INPUT MATERIAL:
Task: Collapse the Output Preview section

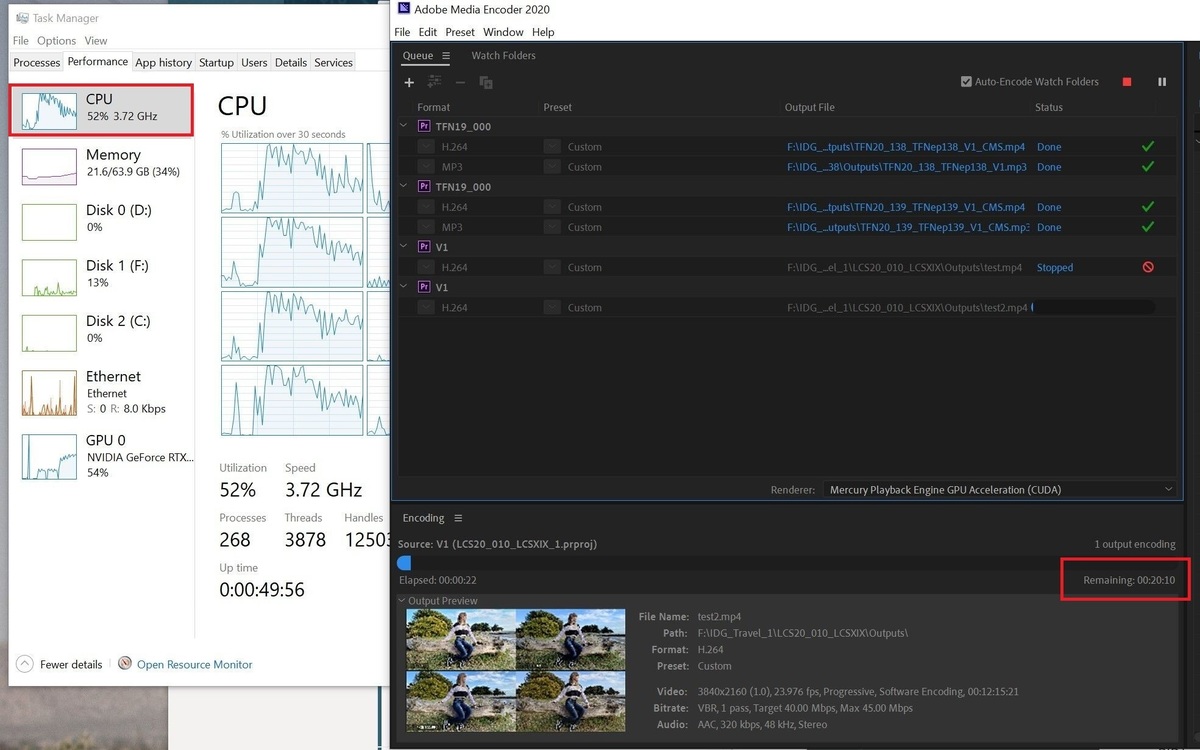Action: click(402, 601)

--

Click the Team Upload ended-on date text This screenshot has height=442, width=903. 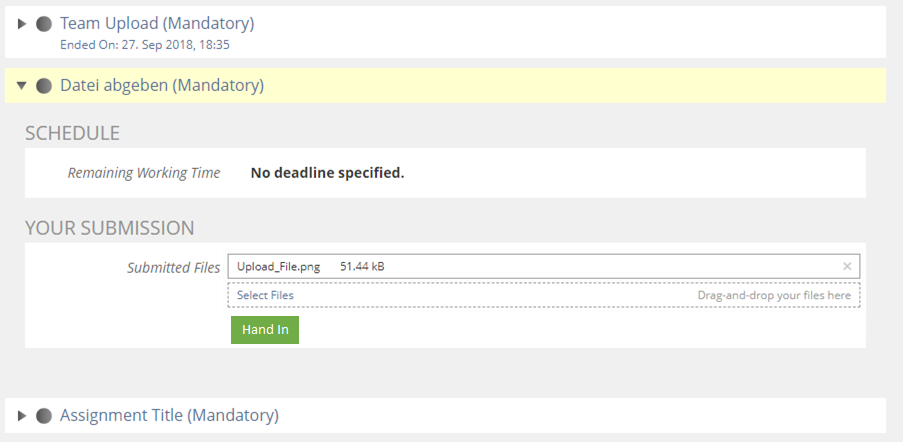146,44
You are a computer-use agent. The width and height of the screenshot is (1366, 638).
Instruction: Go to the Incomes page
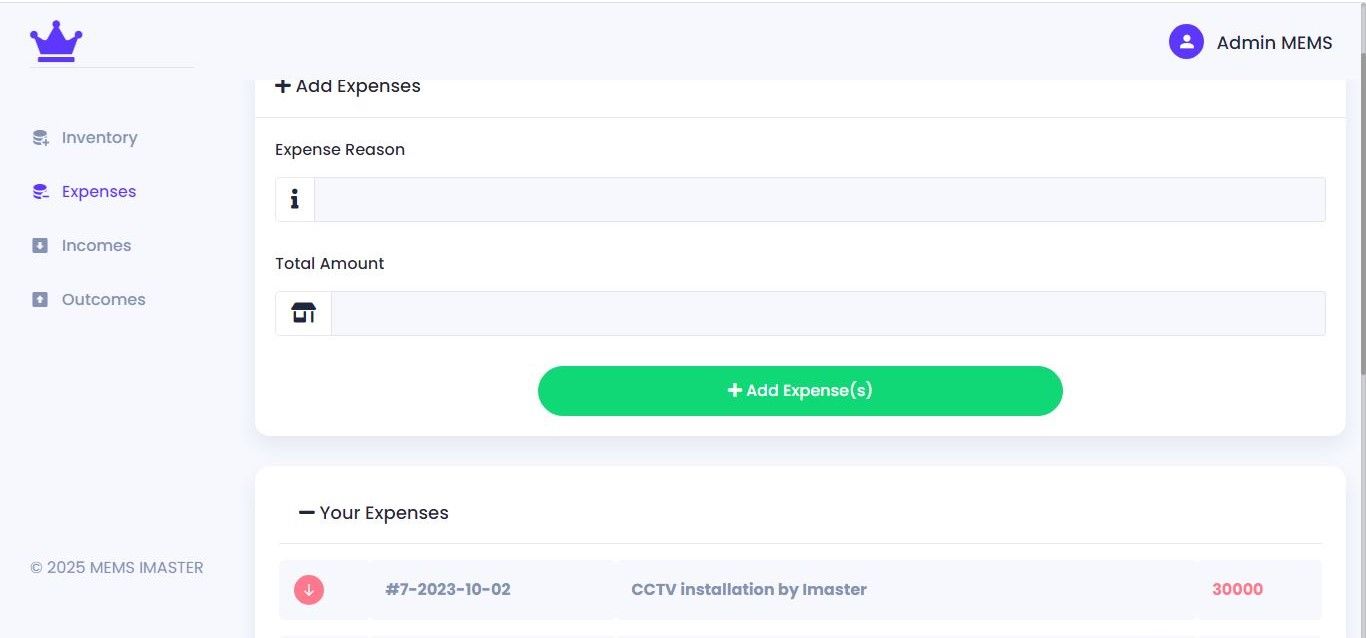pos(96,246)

...

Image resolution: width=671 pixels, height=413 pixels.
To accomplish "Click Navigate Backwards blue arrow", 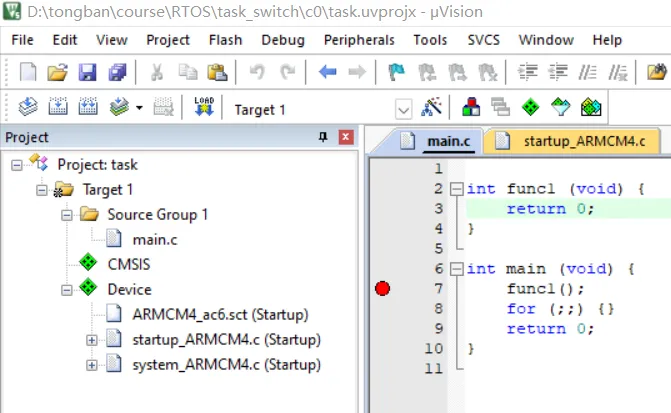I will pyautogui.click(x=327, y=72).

STATED TASK: Transcribe the lines of the items word for word, starting at the line that contains "You are a computer-use" and ending after the line that contains "pos(96,246)". Leave the pictures out of your copy.

TASK OUTPUT:
You are a computer-use agent. The width and height of the screenshot is (1366, 638).
Instruction: Go to the Incomes page
pos(96,246)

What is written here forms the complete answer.